-- start Exercise material --

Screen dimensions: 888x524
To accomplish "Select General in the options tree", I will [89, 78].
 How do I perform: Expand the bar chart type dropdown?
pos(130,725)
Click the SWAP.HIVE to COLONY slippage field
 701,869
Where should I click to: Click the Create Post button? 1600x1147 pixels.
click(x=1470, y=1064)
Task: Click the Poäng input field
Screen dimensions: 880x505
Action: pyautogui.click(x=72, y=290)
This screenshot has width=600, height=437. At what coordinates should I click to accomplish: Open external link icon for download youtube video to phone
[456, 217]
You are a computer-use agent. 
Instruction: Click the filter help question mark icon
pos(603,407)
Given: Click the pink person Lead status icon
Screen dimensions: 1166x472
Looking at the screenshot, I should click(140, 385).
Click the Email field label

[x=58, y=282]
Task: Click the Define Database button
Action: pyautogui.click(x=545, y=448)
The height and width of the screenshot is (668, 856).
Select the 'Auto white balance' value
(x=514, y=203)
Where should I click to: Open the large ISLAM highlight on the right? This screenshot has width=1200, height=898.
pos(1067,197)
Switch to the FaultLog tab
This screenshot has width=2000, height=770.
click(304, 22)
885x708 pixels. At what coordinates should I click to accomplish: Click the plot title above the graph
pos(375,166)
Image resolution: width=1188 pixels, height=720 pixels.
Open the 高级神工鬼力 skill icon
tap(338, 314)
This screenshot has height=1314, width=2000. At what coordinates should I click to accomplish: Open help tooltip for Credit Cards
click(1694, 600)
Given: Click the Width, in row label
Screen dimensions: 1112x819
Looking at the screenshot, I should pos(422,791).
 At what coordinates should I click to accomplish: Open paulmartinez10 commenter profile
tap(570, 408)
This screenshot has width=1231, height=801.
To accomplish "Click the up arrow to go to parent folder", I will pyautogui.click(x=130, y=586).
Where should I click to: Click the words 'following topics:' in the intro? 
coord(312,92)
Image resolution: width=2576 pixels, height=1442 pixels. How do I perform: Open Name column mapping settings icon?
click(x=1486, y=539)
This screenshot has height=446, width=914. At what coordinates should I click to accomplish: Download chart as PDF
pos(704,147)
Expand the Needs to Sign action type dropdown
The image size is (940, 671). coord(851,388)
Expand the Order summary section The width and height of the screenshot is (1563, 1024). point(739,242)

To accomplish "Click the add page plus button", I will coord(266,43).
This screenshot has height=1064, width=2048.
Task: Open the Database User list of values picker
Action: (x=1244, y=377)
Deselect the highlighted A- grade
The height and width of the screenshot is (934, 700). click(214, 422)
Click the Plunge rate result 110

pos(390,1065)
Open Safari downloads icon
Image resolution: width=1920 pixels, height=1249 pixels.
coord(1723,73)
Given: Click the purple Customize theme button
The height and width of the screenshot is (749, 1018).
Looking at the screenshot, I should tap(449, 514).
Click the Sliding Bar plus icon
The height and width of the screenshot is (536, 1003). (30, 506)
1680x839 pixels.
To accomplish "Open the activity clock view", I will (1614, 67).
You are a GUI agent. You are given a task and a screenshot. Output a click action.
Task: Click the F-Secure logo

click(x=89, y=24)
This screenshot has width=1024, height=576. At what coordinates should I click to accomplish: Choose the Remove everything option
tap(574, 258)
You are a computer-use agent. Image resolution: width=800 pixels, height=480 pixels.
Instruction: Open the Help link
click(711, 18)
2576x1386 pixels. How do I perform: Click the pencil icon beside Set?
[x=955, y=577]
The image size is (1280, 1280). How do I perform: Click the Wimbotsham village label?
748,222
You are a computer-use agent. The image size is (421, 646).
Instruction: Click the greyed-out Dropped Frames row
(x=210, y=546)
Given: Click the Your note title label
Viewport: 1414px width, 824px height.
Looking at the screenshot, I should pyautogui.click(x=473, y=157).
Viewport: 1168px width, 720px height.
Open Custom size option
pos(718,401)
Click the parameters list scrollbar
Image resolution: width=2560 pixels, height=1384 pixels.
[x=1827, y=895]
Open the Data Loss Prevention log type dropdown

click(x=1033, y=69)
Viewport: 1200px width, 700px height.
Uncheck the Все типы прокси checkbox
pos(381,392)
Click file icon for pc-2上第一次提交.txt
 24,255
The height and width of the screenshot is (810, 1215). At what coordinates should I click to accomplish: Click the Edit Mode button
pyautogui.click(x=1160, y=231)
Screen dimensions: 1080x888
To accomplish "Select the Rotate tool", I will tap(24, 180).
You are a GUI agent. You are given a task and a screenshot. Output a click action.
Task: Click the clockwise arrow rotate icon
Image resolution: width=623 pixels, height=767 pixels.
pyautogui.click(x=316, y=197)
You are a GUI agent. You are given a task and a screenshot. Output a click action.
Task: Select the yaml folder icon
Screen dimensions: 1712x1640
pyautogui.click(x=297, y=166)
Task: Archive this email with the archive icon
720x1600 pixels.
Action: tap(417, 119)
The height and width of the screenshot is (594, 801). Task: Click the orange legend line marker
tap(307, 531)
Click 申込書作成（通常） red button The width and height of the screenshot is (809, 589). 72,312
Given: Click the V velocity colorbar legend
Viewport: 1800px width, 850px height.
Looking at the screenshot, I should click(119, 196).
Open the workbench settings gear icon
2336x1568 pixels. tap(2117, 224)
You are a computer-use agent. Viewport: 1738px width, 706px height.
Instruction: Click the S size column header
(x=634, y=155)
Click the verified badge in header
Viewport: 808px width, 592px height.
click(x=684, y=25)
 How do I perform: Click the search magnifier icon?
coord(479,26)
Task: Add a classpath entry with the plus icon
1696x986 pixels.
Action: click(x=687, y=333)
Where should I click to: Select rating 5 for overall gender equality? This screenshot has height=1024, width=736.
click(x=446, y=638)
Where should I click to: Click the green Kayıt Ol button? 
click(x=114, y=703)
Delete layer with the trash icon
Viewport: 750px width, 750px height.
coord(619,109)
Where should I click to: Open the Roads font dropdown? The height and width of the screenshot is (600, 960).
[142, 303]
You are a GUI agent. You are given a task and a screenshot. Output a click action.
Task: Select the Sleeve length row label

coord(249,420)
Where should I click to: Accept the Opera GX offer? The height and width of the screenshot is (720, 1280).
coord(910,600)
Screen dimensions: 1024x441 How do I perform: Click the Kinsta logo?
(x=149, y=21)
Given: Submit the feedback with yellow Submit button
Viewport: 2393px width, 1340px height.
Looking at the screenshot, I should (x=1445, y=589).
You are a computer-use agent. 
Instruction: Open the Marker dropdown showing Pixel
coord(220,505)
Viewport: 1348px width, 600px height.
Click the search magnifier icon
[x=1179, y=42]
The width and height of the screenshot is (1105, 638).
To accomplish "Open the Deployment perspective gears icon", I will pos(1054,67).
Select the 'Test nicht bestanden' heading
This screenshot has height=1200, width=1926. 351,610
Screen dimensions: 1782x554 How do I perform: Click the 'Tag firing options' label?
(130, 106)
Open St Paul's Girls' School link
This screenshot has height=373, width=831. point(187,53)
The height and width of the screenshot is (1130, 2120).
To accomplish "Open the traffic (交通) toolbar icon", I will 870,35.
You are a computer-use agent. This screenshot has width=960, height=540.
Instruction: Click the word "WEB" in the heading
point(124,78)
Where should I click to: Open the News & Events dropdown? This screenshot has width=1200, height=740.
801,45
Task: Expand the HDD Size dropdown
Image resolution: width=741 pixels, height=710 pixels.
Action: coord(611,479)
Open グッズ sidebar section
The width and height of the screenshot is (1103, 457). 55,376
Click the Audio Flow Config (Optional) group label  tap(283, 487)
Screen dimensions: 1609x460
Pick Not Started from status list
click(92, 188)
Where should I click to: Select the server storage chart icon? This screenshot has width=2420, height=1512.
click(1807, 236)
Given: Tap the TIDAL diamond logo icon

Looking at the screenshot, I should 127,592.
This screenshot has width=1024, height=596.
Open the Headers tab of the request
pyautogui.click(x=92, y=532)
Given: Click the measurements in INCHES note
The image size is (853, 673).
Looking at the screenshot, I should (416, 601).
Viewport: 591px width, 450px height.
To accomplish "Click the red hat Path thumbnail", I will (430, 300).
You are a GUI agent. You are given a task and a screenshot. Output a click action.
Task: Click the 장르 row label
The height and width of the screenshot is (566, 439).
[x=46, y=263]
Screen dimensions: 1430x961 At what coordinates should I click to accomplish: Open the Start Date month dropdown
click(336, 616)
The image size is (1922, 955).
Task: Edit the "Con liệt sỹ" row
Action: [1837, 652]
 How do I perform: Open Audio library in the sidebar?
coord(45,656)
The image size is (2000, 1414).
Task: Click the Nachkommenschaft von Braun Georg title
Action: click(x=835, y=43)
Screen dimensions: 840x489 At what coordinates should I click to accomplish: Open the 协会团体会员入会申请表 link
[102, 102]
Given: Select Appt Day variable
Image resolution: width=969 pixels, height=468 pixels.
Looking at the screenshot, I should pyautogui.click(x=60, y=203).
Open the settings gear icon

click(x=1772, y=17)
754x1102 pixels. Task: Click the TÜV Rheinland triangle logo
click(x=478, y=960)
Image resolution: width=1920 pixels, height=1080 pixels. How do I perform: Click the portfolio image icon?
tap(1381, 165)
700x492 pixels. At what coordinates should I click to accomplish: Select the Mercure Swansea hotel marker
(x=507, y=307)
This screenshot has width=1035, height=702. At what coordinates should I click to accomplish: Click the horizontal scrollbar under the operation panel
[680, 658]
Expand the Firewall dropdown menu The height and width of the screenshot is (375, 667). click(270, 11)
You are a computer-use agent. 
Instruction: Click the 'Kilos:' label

-- end Exercise material --

Written task => Present the stretch from the line containing "Where should I click to: Open the News" through the line containing "The width and height of the screenshot is (1103, 457)." as a Markdown table. Use the columns Row and Line, number each row, and omit blank lines.

Finished answer =>
| Row | Line |
|---|---|
| 1 | Where should I click to: Open the News & Events dropdown? This screenshot has width=1200, height=740. |
| 2 | 801,45 |
| 3 | Task: Expand the HDD Size dropdown |
| 4 | Image resolution: width=741 pixels, height=710 pixels. |
| 5 | Action: coord(611,479) |
| 6 | Open グッズ sidebar section |
| 7 | The width and height of the screenshot is (1103, 457). 55,376 |